Dans l’est de la République démocratique du Congo (RDC), la province du Sud-Kivu, frontalière avec le Rwanda et le Burundi, est le théâtre d’une montée des tensions à l’encontre des acteurs sociaux. Défenseurs des droits humains, journalistes et responsables d’associations locales subissent une vague d’intimidations, de menaces et d’enlèvements ciblés, notamment lorsqu’ils documentent les exactions ou défendent les communautés locales. Ces alertes, confirmées par plusieurs collectifs locaux, s’inscrivent dans un contexte marqué par des affrontements armés persistants dans les zones frontalières.
Un climat de peur s’installe pour les défenseurs du Sud-Kivu
Les acteurs de la société civile décrivent un environnement de plus en plus hostile. Les intimidations prennent des formes multiples : appels anonymes, surveillance accrue, intrusions nocturnes dans les domiciles ou disparitions temporaires visant à faire taire les voix critiques. Plusieurs militants ont dû adapter leurs déplacements ou quitter temporairement des villes comme Bukavu, par crainte pour leur sécurité.
Cette dégradation survient alors que la province est déjà fragilisée par des crises multiples. Les combats entre les Forces armées de la RDC (FARDC), les groupes armés locaux et les rebelles du M23, soutenus selon certaines sources onusiennes par le Rwanda, ont provoqué des déplacements massifs de populations. Dans des territoires comme Kalehe, Uvira ou Fizi, les organisations communautaires assurent une veille essentielle, une assistance humanitaire et un plaidoyer pour les droits fondamentaux. Leur mise sous pression menace directement la transmission d’informations vers les institutions nationales et les partenaires internationaux.

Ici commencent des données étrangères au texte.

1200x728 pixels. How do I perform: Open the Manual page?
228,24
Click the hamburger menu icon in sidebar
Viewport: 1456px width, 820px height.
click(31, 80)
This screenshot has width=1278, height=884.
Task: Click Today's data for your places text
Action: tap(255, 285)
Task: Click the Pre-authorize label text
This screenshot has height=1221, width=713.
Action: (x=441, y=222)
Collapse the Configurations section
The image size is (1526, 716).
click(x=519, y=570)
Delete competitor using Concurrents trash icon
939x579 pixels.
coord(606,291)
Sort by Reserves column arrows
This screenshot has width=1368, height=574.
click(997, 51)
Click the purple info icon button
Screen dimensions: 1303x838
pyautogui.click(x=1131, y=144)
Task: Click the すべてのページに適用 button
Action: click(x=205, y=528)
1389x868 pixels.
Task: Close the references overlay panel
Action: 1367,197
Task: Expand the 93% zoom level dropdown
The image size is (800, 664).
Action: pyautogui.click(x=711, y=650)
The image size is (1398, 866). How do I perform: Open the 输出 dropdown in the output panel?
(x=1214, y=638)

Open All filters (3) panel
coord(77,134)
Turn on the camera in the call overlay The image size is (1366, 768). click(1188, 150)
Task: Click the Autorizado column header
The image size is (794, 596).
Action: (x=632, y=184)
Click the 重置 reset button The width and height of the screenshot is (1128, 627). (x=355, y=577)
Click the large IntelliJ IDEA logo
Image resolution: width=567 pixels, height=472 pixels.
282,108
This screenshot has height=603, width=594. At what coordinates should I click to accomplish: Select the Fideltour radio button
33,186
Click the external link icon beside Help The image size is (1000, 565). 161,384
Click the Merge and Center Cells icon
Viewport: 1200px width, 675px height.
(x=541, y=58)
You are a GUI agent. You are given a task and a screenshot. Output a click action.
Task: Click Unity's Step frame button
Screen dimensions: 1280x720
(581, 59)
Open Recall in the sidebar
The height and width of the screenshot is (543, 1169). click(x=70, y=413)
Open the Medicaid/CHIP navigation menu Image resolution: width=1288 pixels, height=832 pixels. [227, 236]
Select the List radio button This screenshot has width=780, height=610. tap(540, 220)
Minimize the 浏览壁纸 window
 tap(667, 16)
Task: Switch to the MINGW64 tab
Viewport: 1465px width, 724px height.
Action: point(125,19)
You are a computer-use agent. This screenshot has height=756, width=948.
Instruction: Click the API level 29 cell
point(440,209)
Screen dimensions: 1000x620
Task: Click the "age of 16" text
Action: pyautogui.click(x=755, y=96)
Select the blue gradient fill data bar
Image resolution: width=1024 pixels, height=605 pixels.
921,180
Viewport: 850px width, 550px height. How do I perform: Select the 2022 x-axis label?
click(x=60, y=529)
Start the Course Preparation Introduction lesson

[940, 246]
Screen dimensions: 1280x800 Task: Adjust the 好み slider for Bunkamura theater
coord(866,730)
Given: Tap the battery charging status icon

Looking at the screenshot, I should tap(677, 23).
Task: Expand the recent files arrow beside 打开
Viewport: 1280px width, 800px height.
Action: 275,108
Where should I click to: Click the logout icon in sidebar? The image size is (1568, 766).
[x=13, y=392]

Des enlèvements systématiques et une impunité alarmante
Les récentes vagues d’enlèvements illustrent un schéma inquiétant. Des militants sont interceptés en plein jour par des individus armés, parfois en civil et à bord de véhicules non identifiables. Les libérations, lorsqu’elles ont lieu, s’accompagnent d’avertissements clairs : abandonner les enquêtes en cours, renoncer à publier des rapports ou quitter la région. Les organisations locales dénoncent l’absence de poursuites judiciaires, renforçant un sentiment d’impunité généralisé.
La presse locale est également touchée. Les radios communautaires, souvent en première ligne pour couvrir les tensions intercommunautaires et les violations des droits humains, réduisent leur couverture par mesure d’autocensure. Des correspondants locaux rapportent des pressions exercées aussi bien par des acteurs politiques que sécuritaires ou des groupes armés contrôlant une partie du territoire. La frontière entre intimidations ciblées et harcèlement systémique s’amenuise chaque jour.
Une tendance régionale qui s’étend au-delà du Sud-Kivu
Pour les observateurs des dynamiques locales, la restriction de l’espace civique dans le Sud-Kivu s’inscrit dans une logique plus large. Depuis la résurgence du conflit avec le M23 dans le Nord-Kivu voisin, les deux provinces des Kivus subissent un durcissement des relations entre les autorités, les forces armées et les voix dissidentes. L’instauration de l’état de siège, prolongé dans certaines zones de l’est, a déjà été critiquée par les défenseurs des libertés pour son impact sur la liberté d’expression et de rassemblement.
Kinshasa face à l’urgence de protéger les acteurs sociaux
Le gouvernement congolais se trouve confronté à un défi de taille. Malgré la loi de 2023 relative à la protection des défenseurs des droits humains, sa mise en œuvre reste limitée dans l’est du pays, en raison d’un manque de moyens et d’une fragmentation de l’autorité de l’État sur le terrain. Les acteurs sociaux du Sud-Kivu exigent des mesures concrètes : des enquêtes indépendantes sur les enlèvements récents, des dispositifs de protection pour les militants menacés et un dialogue structuré avec les autorités provinciales.
Les partenaires internationaux, dont la Mission des Nations unies pour la stabilisation en RDC (MONUSCO) en cours de retrait et l’Union européenne, sont également sollicités. Leur capacité à maintenir un plaidoyer fort pour la protection des civils conditionnera, en partie, la pérennité de la société civile locale. Sans une réponse politique claire de Kinshasa, le risque d’un affaiblissement durable des acteurs associatifs dans l’est de la RDC s’intensifie.